Protestocuların attığı yumurtalardan bazıları Evren’in elbisesine değerken, Alman polisi şiddet kullanarak göstericileri apar topar gözaltına aldı. Ancak ne gariptir Alman halkının yumurtalarla karşıladığı faşist cuntanın liderine Alman devleti madalya takacaktı. 21 Ekim 1988’e kadar Batı Almanya’da kalan Kenan Evren’e bizzat Cumhurbaşkanı Weizsaecker tarafından yabancı devlet adamlarına veril en madalya yüksek liyakat nişanı takıldı.

Ancak kamuoyunun tepkisinden korkan Alman yetkililer, bir cunta liderine madalya verdiklerini basından gizlediler.
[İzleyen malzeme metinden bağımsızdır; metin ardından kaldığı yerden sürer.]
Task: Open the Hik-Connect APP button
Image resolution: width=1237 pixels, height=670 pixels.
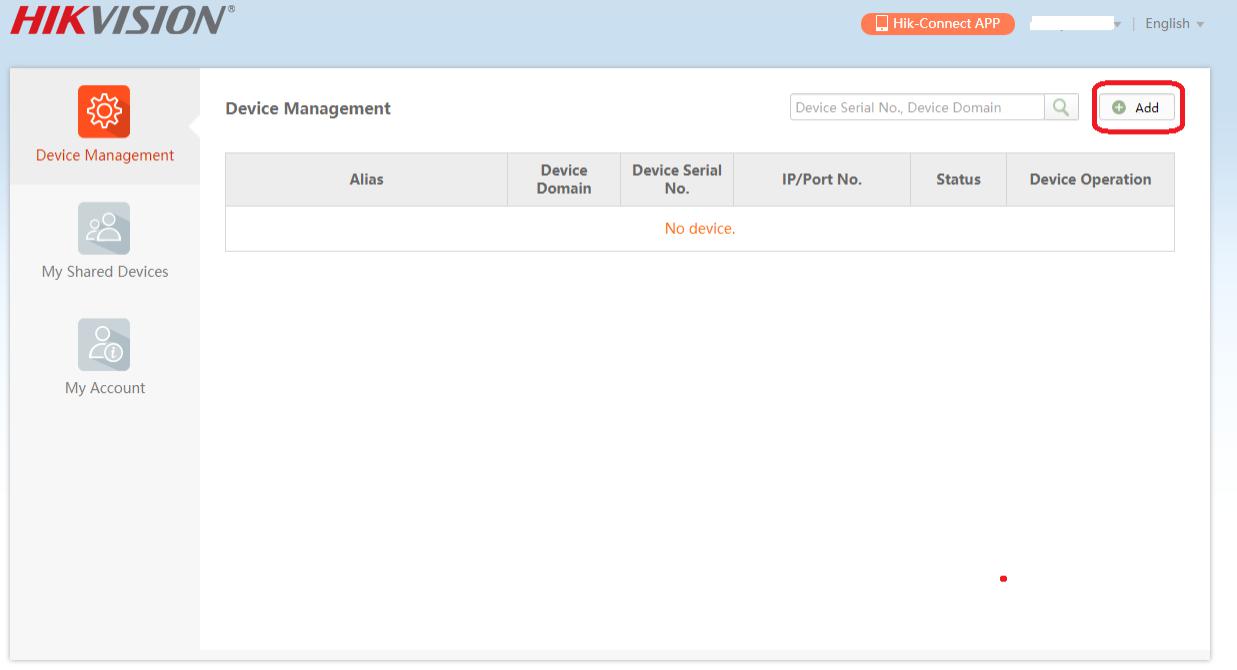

Basın, törensiz yapılan nişanın fotoğrafları daha sonra elde edip yayınlayacaktı. Başbakan Kohl ile görüşüp samimi pozlar veren, cumhurbaşkanı sarayında baloyla karşılanan Evren, Ankara’ya bir dizi anlaşma ve tam destekle dönmüştü.

Evren üzerinden 12 Eylül rejimine verilen desteğin ardından faşist cuntanın istihbaratı Almanya’da daha geniş bir ağ kurmaya başladı. Alman devlet televizyon kanalı ARD’de 3 Nisan 1990 günü yayınlanan “Panaroma” isimli haber programında Türkiye’nin Almanya’daki 13 konsolosluk ve Bonn büyükelçiliği bünyesinde diplomat statüsüyle 30 MİT ajanını çalıştırdığını belgeleyecekti.
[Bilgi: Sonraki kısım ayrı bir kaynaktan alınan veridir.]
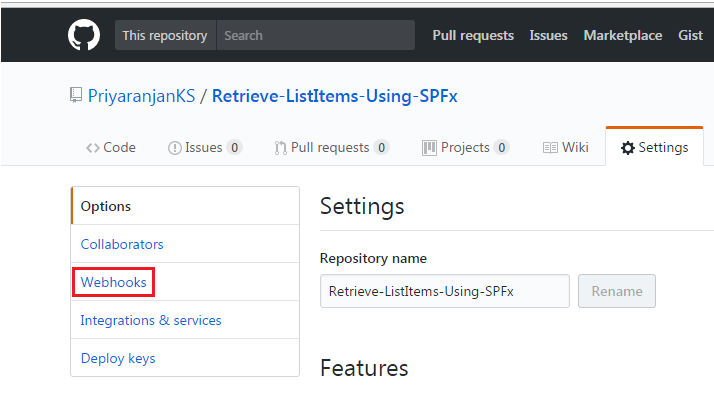714x396 pixels.
Task: Go to Integrations & services
Action: tap(151, 320)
Alman makamları, MİT ajanı olduğu kanıtlanan 15 Türk görevlinin ülkelerine geri dönmeleri için baskı yapmaya başladı. Fakat Türkiye sadece 4 istihbarat elemanını geri geçti. Türk istihbaratının 80’lerin sonunda kurduğu ağ gizlenemeyecek kadar genişti. Türk ajanlarına karşı hareket geçen Stuttgart ve Hamburg’daki eyalet başsavcıları kimlikleri tespit edilen 15 kişi hakkında soruşturma açtı. Ancak bu davaların dosyaları da son yıllarda MİT casuslarına yönelik başlatılan soruşturma ve yargılamalarının dosyaları gibi rafa kaldırıldı.